Considering the characteristics of hurricane trajectories, a full time domain model of hurricane trajectory(FDMHT) based on dynamic attributes, along with its update strategy for tracking data, is proposed. By organizing a hurricane trajectory into a series of continuous spatio-temporal motion segmentations with acceptable trajectory accuracy, FDMHT can achieve effective data compression and support location queries within a hurricane's full time domain.
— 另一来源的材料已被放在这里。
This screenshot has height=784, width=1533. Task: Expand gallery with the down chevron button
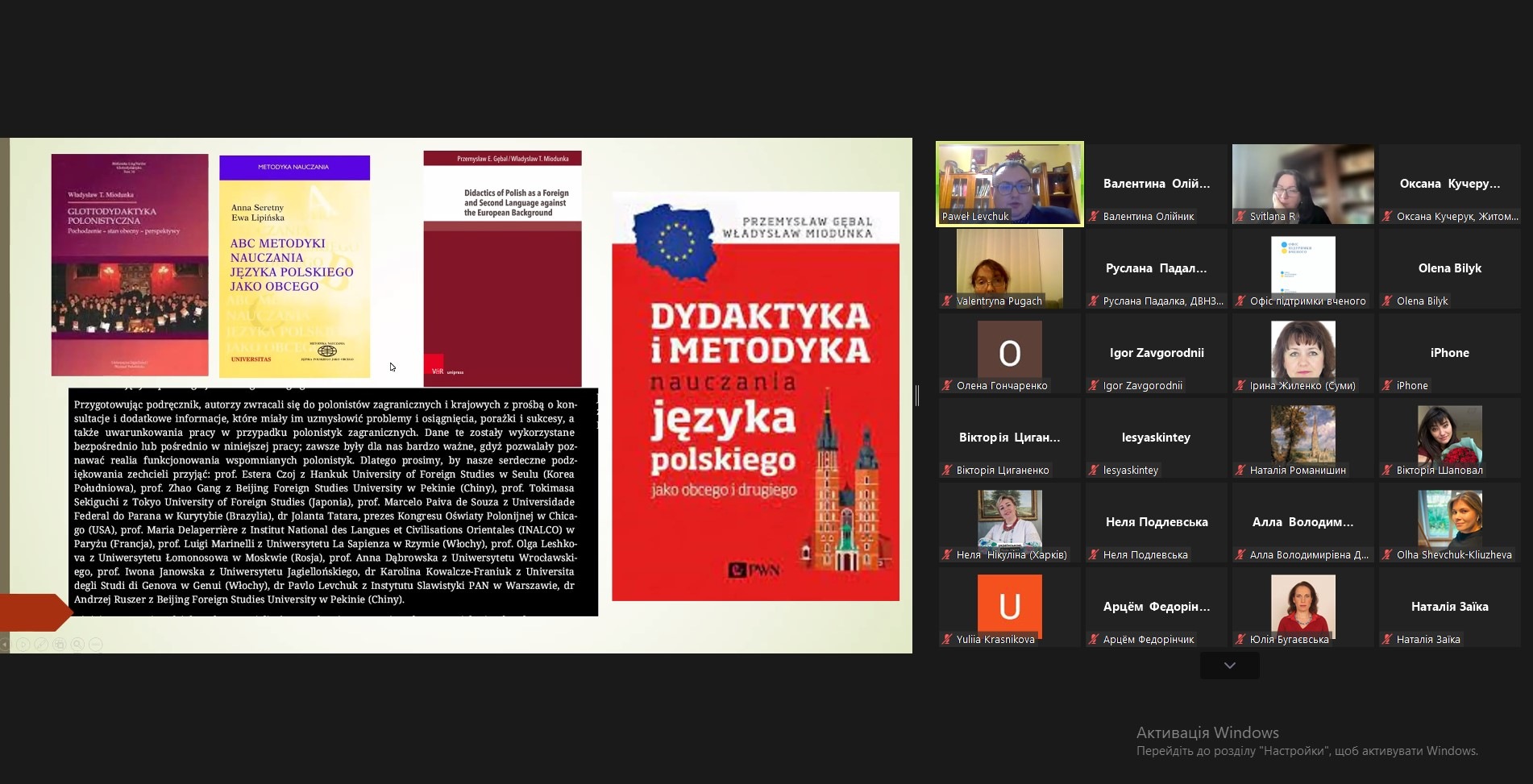click(x=1229, y=666)
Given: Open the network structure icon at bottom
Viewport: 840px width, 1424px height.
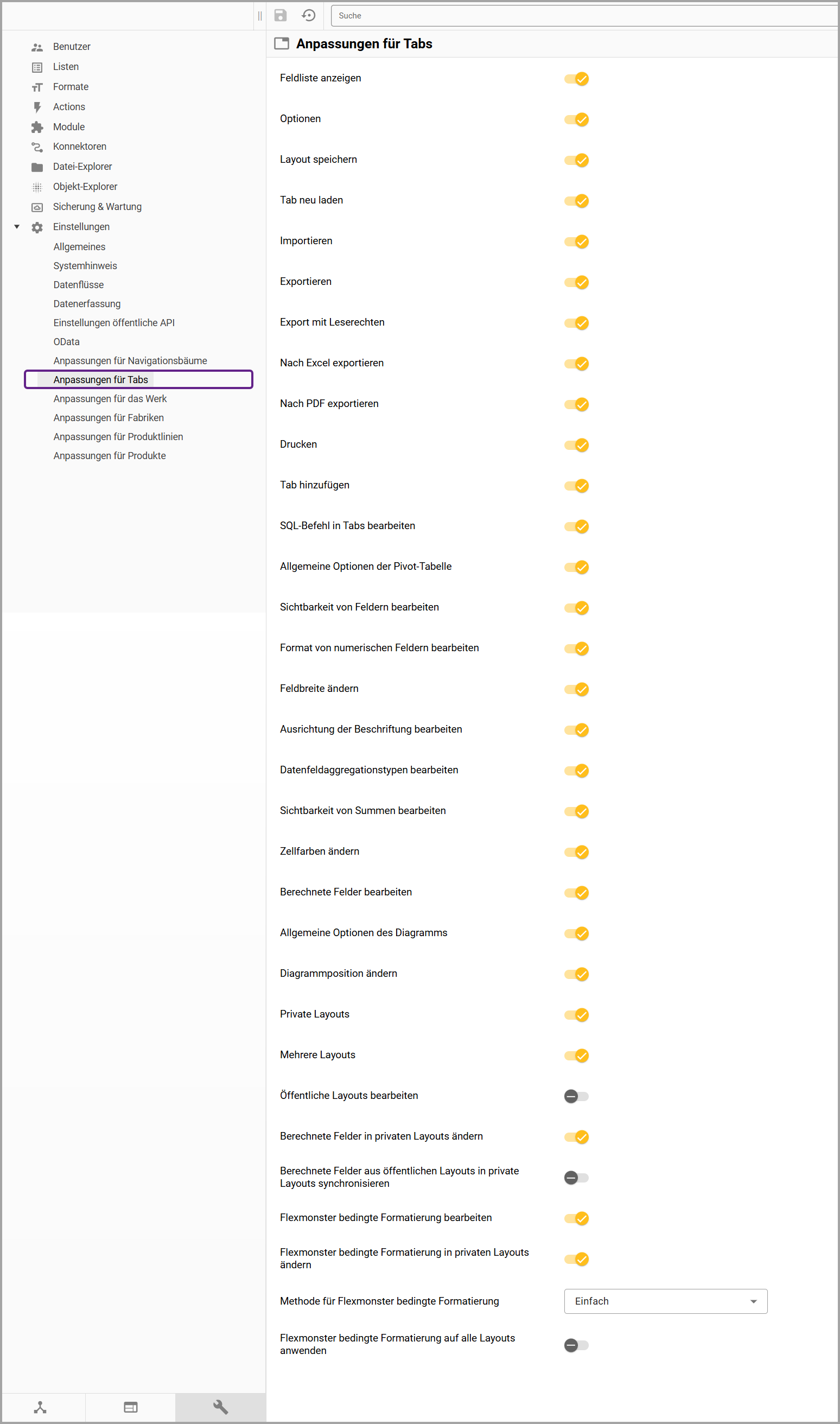Looking at the screenshot, I should coord(40,1407).
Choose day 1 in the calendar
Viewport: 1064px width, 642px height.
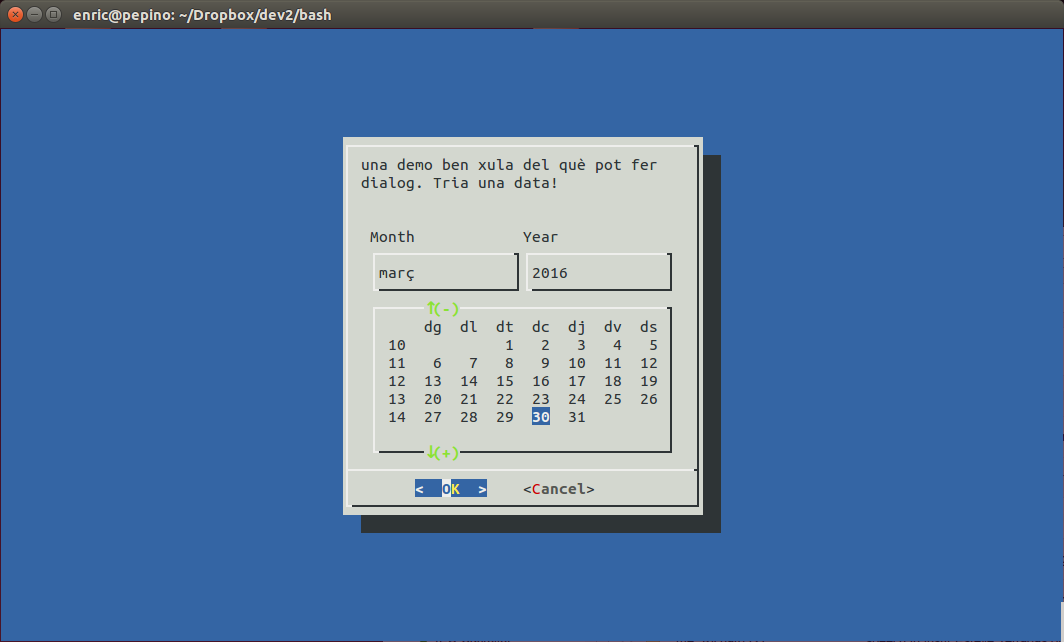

Experimental results demonstrate that FDMHT can not only represent the movements of hurricanes completely and accurately, with overall error meeting with international prediction standards, but also reduce the volume of trajectory data by 24.71%. Moreover, based on FDMHT, it is convenient to query the position of a hurricane at any time in its life span.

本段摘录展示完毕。